**WHAT IS NEEDED:** Give back every record word for word, keeping the pictures out.

=== SOURCE MATERIAL ===

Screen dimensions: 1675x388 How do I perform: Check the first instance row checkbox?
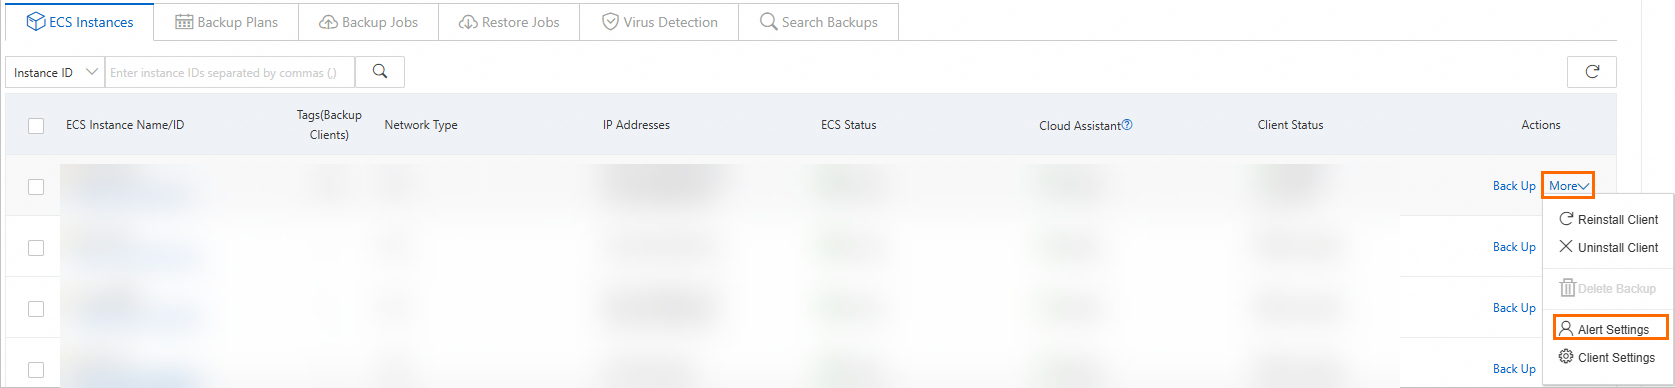[x=36, y=187]
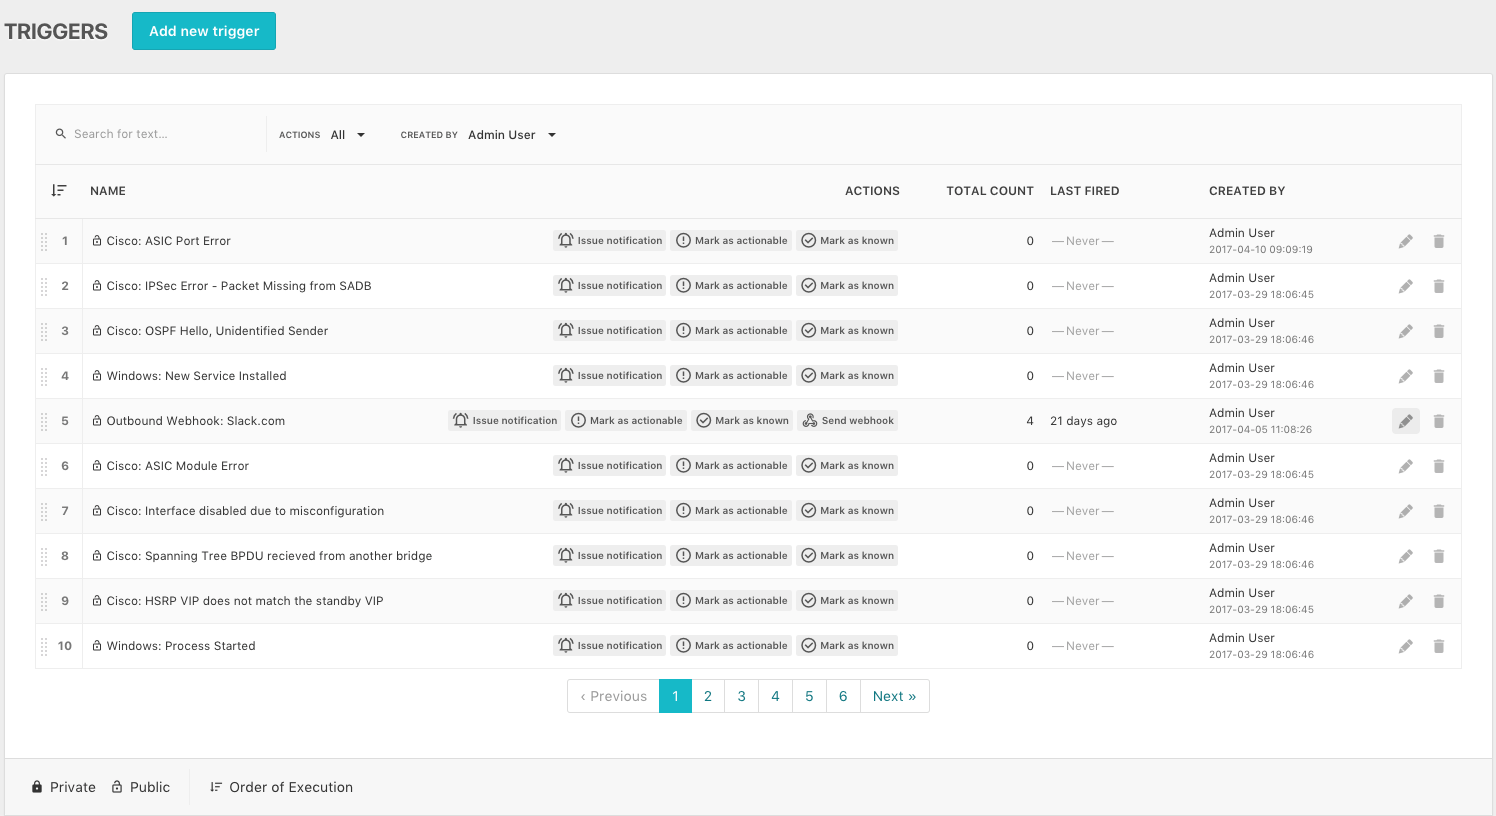Click the drag handle beside the Slack webhook trigger
Image resolution: width=1496 pixels, height=816 pixels.
45,421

===

**WRITTEN RESPONSE:**
Screen dimensions: 1675x388 How do I perform: Check the first instance row checkbox?
[x=36, y=187]
Click the drag handle beside the Slack webhook trigger
Image resolution: width=1496 pixels, height=816 pixels.
45,421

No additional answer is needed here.